At 11:10PM GMT, the US Dollar was trading down .05% to the Euro to 1.4708 after the Euro hit a month low against the Greenback. The Dollar also declined to the Japanese Yen by .78% to hold in at 87.73, down .13% against the Canadian Dollar to 1.0623, down .31% versus the Australian Dollar to .9064, down .61% to the Kiwi to .7111 and down .02% against the Swiss Franc to 1.027.

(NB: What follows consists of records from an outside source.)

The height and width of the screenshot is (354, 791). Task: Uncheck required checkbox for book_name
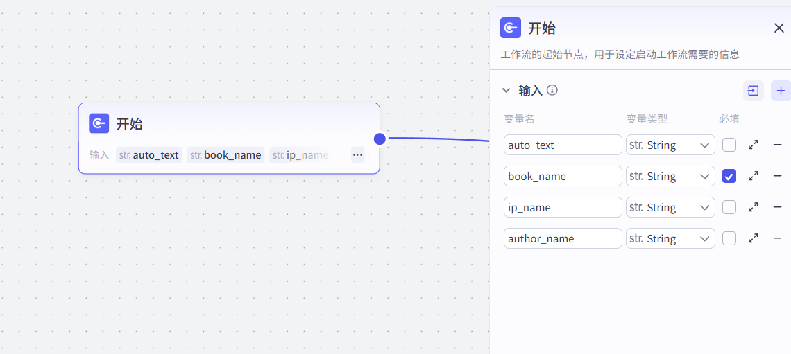[x=729, y=176]

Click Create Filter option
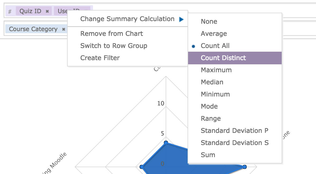point(100,58)
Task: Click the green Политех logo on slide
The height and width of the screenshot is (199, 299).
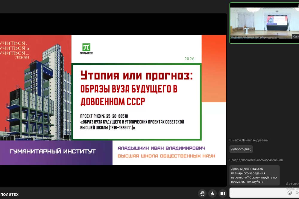Action: point(86,48)
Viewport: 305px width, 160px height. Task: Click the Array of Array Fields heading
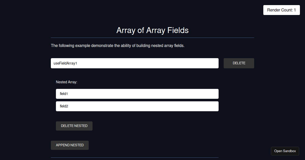coord(152,30)
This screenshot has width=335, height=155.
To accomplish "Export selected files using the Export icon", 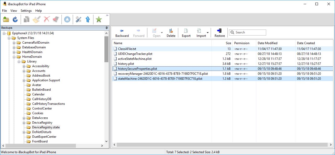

The USD and JPY strength have suddenly moved back into positive correlation against the rest of the market on the developments in interest rates and risk aversion on Wednesday, though the JPY has certainly taken up the vanguard position after its recent desperate bout of weakness. This leads us to ask where the USD/JPY throwback might stop. The USD/JPY bulls might not want to look at the last time the pair appeared to have rallied to the point of rejecting the downtrend in August, when US 10-year rates appeared to be trying to retake the 4% high for the year. If bonds find support, then we would focus in on the 0.618 retracement area around 87.10. Note that the high on Friday grazed the Ichimoku shadow, an important strategic resistance level now.